Monday, February 11, 2013

2 Week Update

It's been a little over 2 weeks now, and I thought I'd update everyone on where we've been and are, and what we're planning next.

After leaving Mumbai we went to Nasik via train.  We got a reserved seat in an A/C car, and it was pleasant enough, until we got off at the wrong station and had to pay a rickshaw driver the cost of one train ticket just to get to our hotel.  This seemed to set off a series of unfortunate events, as any number of things that could muck up a trip began to happen after this: rude hotel staff, crazy shower, no toilet paper, harassed by beggars and street sellers, stared at, laughed at, and had pictures taken by just about everyone else.

Then our train to Aurangabad was a 2nd class no A/C seat, and it was more than overcrowded.  We had to shift a family out of our two spots on the bench seat, and then stare at them for the next 5 hours (supposed to be 3 1/2) as 3-4 adults and 2 children sat on the opposite bench at any given time.  People were standing in the aisles, sitting in each other's laps, crawling over our legs, and we had to hold our luggage the entire time because there was no space in the racks above.

Aurangabad actually turned out somewhat nice, aside from the mothball and diesel smell of the room.  We took day trips in private cars to the caves at Ellora one day (side trip to Dautalabad and the mini Taj Mahal) and Ajanta another day.  These were the first, and so far only, instances of the awe-inspiring sights I had imagined India to be filled with.

From Aurangabad we came to Pune by bus (which left 45 minutes late and took 1 hour longer than the "maximum" time we were promised), also with no A/C.  In Pune we took the opportunity to get caught up on work, and stayed in our hotel room for nearly 3 days, only venturing out occasionally. There was nothing in Pune we wanted to see, and we had a lot of work to get caught up on. Plus the cheapest food options anywhere nearby were delivery food (our hotel was apparently in a posh neighborhood, with an internationally famous--and expensive--ashram nearby).  This suited us just fine.

Next we are going to Kolhapur by bus, then Panjim by bus, then a night in Madagao to catch the morning train to Hampi.

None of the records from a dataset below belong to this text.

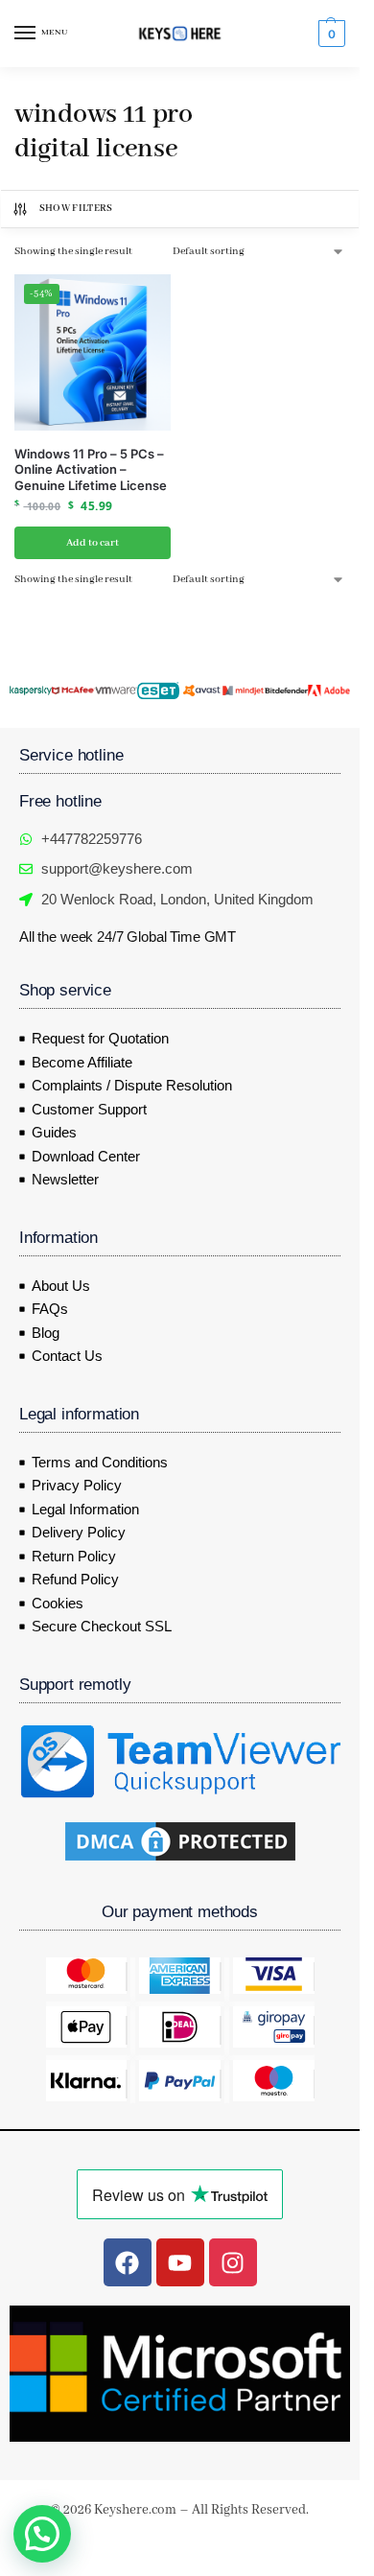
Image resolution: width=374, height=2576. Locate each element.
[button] (329, 33)
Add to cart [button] (92, 543)
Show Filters (76, 208)
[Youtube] (180, 2262)
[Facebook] (128, 2262)
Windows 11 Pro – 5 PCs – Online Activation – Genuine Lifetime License (90, 470)
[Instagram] (233, 2262)
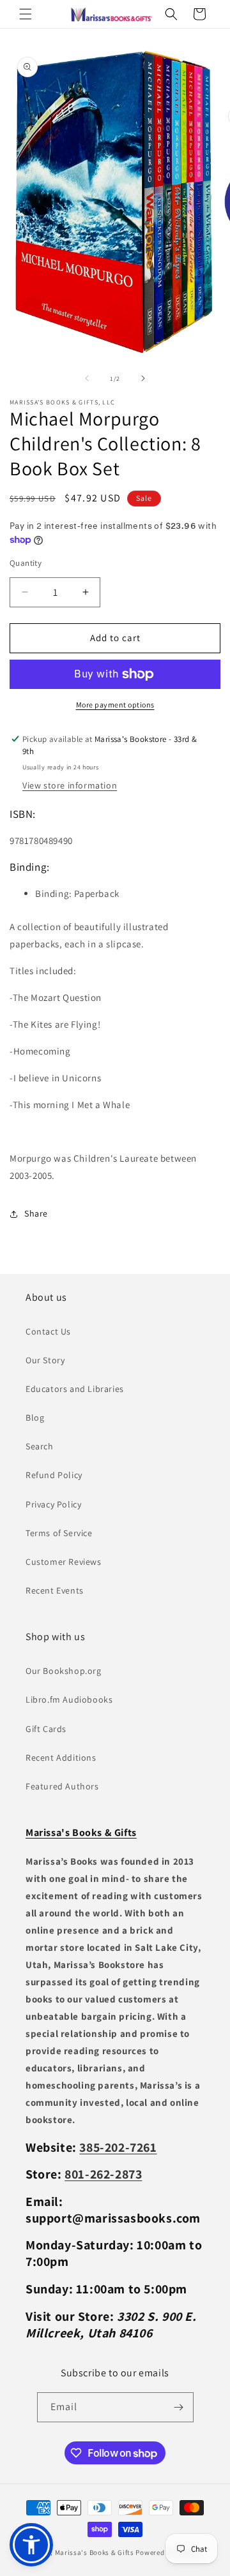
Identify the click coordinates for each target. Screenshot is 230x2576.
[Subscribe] (179, 2407)
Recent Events (55, 1590)
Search (40, 1446)
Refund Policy (54, 1475)
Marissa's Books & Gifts (94, 2552)
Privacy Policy (53, 1504)
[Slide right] (143, 378)
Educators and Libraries (75, 1389)
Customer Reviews (64, 1561)
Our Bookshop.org (64, 1671)
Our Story (45, 1360)
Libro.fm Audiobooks (69, 1699)
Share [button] (36, 1213)
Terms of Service (59, 1533)
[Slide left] (87, 378)
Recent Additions (61, 1757)
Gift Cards (46, 1729)
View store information (69, 785)
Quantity (26, 563)
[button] (26, 14)
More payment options (115, 704)
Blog (35, 1417)
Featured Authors (62, 1786)
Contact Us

All in all, it has not been the most pleasant trip so far.  We still have hopes for things to look up, but we have no evidence thus far to support those hopes.  I'd also add that white female travelers should probably avoid this country, especially if they are alone.  It's not dangerous that we've seen, but it is frustrating and difficult and exasperating to always be stared at by everyone everywhere.  I mean people twisting completely around on motorbikes, chairs scooting in restaurants as people with stuffed faces follow your progress through the dining area--things like that.  Everywhere.  From what we've seen, older white people are mostly ignored, as are Asians.  Not sure how Africans fare, as we've only seen one or two.  I know they got similar treatment in Korea, but maybe it's different here since there are so many dark-skinned Indians.  We have friends who have traveled in India, and have gotten mixed responses: of the two white women we know who have gone, one loved her two week trip and the other had the same problems we're having over her longer trip; a woman of Asian descent loved it; most of the others were white men, most of whom loved it, but at least one of whom had a number of frustrations that have become familiar to us.  This isn't to say one shouldn't travel here, only be aware that who you are and what you look like makes a very big difference in how you will be responded to--and, obviously, how much you will enjoy your trip.

For example, I went out across town by myself once, and after dealing with two rickshaw drivers and four bus station personnel, had no real trouble with anyone.  People were polite or, when not, at least reasonable.  Nobody harassed me, nobody stared, nobody asked to take my picture.  This makes me suspect it is younger white women who face these problems.  It also allowed me to say to Nora, "It's not me, it's you."